METHOD AND SYSTEM FOR MONITORING E-MAIL
FIELD OF THE INVENTION
The present invention relates in general to a method and ' a system for monitoring e-mails, and more particularly, to providing the e-mail monitoring method and system which can monitor efficiently if confidential documents of a group are sent out through emails by learning the concept of confidential documents and general documents automatically and by classifying an e- mail on the basis of learning result.
BACKGROUND ART
E-mails through network are used not only for posting mails but also for sending files. It takes a little time to post e-mails to a recipient. E-mails are posted to many persons at once. Also, e-mails have an advantage to be stored as a data. For these reason, e-mails are used widely. In case executives and/or employees of an enterprise send the confidential documents by e-mail intentionally or not, the enterprise runs a risk of letting out its secret. Accordingly, the enterprise prepares a system for monitoring emails being sent out in which any confidential information is included. Therein, under the
conventional security systems, administrators couldn't help having read words included in confidential documents and established database thereof and then discriminated if the confidential documents were included in the e- mails according as the sent e-mails included the words stored in the database. Then, they have classified separately the e-mails including the confidential documents and manage them.
But under these conventional security systems, administrators have reviewed the reading of the principle words in enormous enterprise documents by hand in everything. Accordingly, it is very tedious and time consuming. Thus, management cost increases.
Also, it is difficult for administrators to determine what words they are to read from confidential documents when they review confidential documents.
DISCLOSURE OF INVENTION Accordingly, the present invention has been made keeping in mind the above-described shortcoming and user's need, and an object of the present invention is to provide a method and a system for monitoring emails, and more particularly, the e-mail monitoring method and system which can monitor efficiently if the confidential
documents of a group are sent out through e-mails by learning the concept of confidential documents and general documents automatically and classifying e-mails on the basis of learning results. This and other objects of the present invention may be accomplished by the provision of an e-mail monitoring method for monitoring an e-mail sent out from predetermined group comprising the steps of classifying documents of the group into confidential documents or general documents as a level of security demands; converting the document into a form applicable to a Support Vector Machine (SVM) algorithm; calculating a Hyper-Plane classifying the documents into the confidential documents or the general documents and a Support Vector which is a vector of a nearest document to the Hyper-plane by learning the documents with the SVM algorithm; sniffing the e-mail sent from an inside of the group to an outside; converting the sniffed e-mail into the form applicable to the SVM algorithm; and applying the SVM algorithm to both the Support Vector calculated from a result by learning and the e-mail converted to a vector type and discriminating if the sniffed e-mail includes the confidential documents.

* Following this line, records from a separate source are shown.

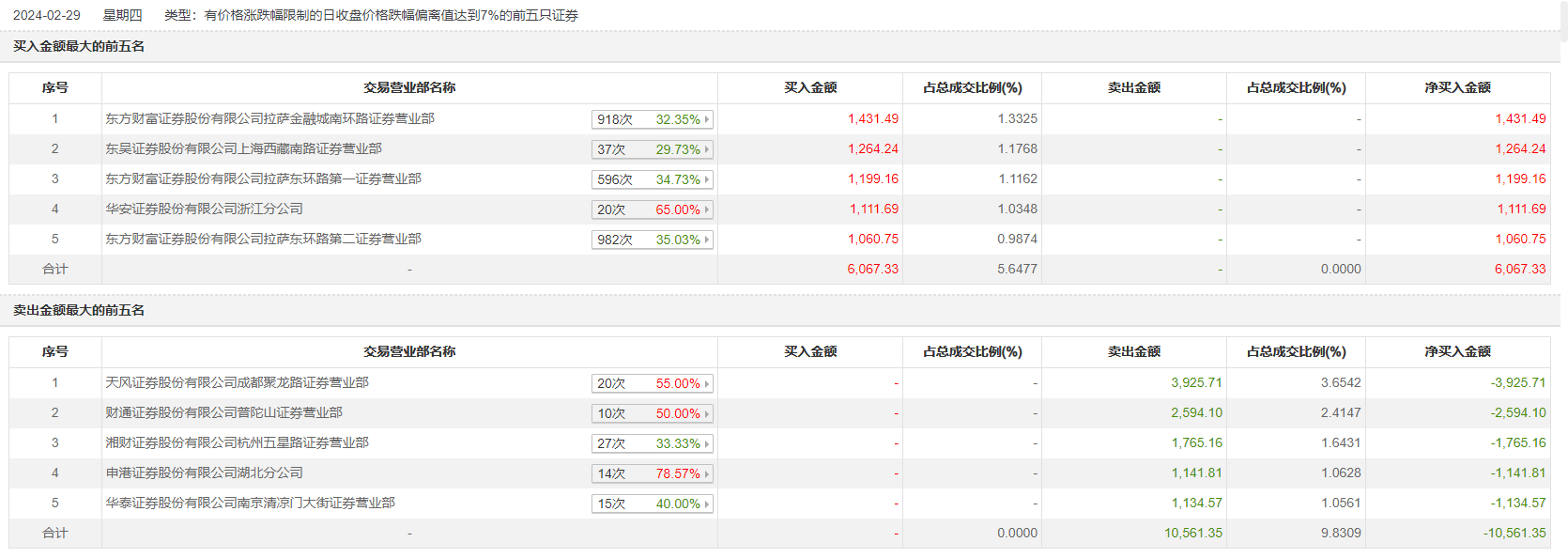Viewport: 1568px width, 558px height.
Task: Open 申港证券股份有限公司湖北分公司 link
Action: pyautogui.click(x=204, y=473)
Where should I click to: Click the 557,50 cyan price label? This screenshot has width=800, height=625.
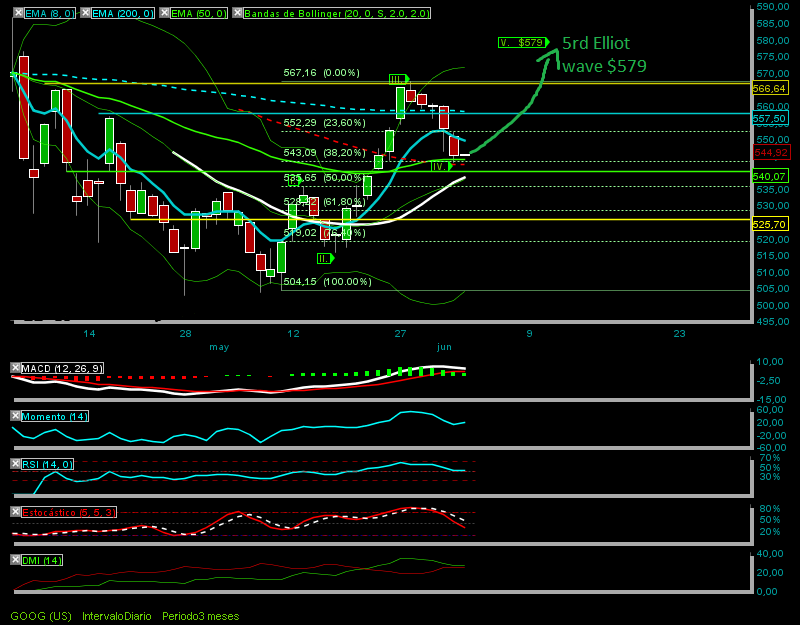point(769,119)
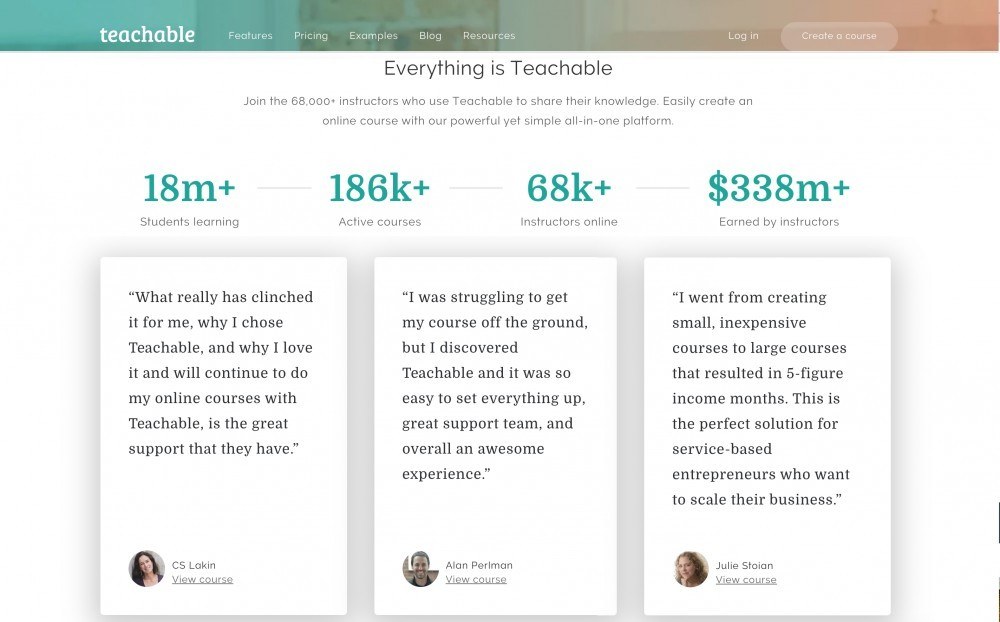Screen dimensions: 1000x622
Task: Open CS Lakin's View course link
Action: click(202, 579)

Herein, the step of converting the document into a form applicable to the SVM algorithm can comprise the
steps of reading words included in the document and the e-mails; converting the read words into prescribed values; and indicating the document and the e-mail as a vector type with the words converted into the prescribed values .
Preferably, the e-mail monitoring method further comprises the step of reporting an analyzed result after analyzing if the sniffed e-mail is the confidential document, so that the sent e-mail is monitored in real time.
Also, this and other objects of the present invention may be accomplished by the provision of a monitoring system for monitoring an e-mail sent out from predetermined group comprising a document database for storing documents in the group which are classified into confidential documents or general documents according to a level of security demands; a sniffer for sniffing the e-mail which is being sent out from an inside of the group; a e-mail database for storing the sniffed e-mail; a vector generator for converting words included in the document database and the e-mail database into a form applicable to a Support Vector Machine (SVM) algorithm; a vector database for storing vectors converted by the vector generator; a learner for learning the document of the document database converted by the vector generator
with the SVM algorithm; a lea rning result database for storing a Hyper-Plane and a Support Vector which is learning results of the learner; a discriminator for discriminating if the sniffed e-mail is the confidential document by applying the SVM algorithm to the support vector calculated from the learning result and the e-mail converted to a vector type; and a report generator notifying a user of a discriminated result analyzed by the discriminator. BRIEF DESCRIPTION OF DRAWINGS
The present invention will be better understood and its various objects and advantages will be more fully appreciated from the following description taken in conjunction with the accompanying drawings, m which: FIG. 1 is a block diagram of an e-mail monitoring system according to the present invention;
FIG. 2 is a definite block diagram of the monitoring server m FIG. 1; and
FIG. 3 is a flow chart which describes an e-mail monitoring method on the basis of the e-mail monitoring system
MODES FOR CARRYING OUT THE INVENTION
Hereinafter, preferred embodiments of the present invention will be described in more detail with reference to the accompanying drawings, and the same configuration
has the same number.
According to the description of FIG. 1 and FIG. 2, an e-mail monitoring system comprises an enterprise intranet 1 and a mail server 5 which is connected to each of client terminals 3 in the enterprise intranet via outside network. The outside network includes not only the Internet but also other networks such as LAN, WAN, PSTN(Public Switched Telephone Network), PSDN(Public Switched Data Network) , Cable Network, Wireless communications Network.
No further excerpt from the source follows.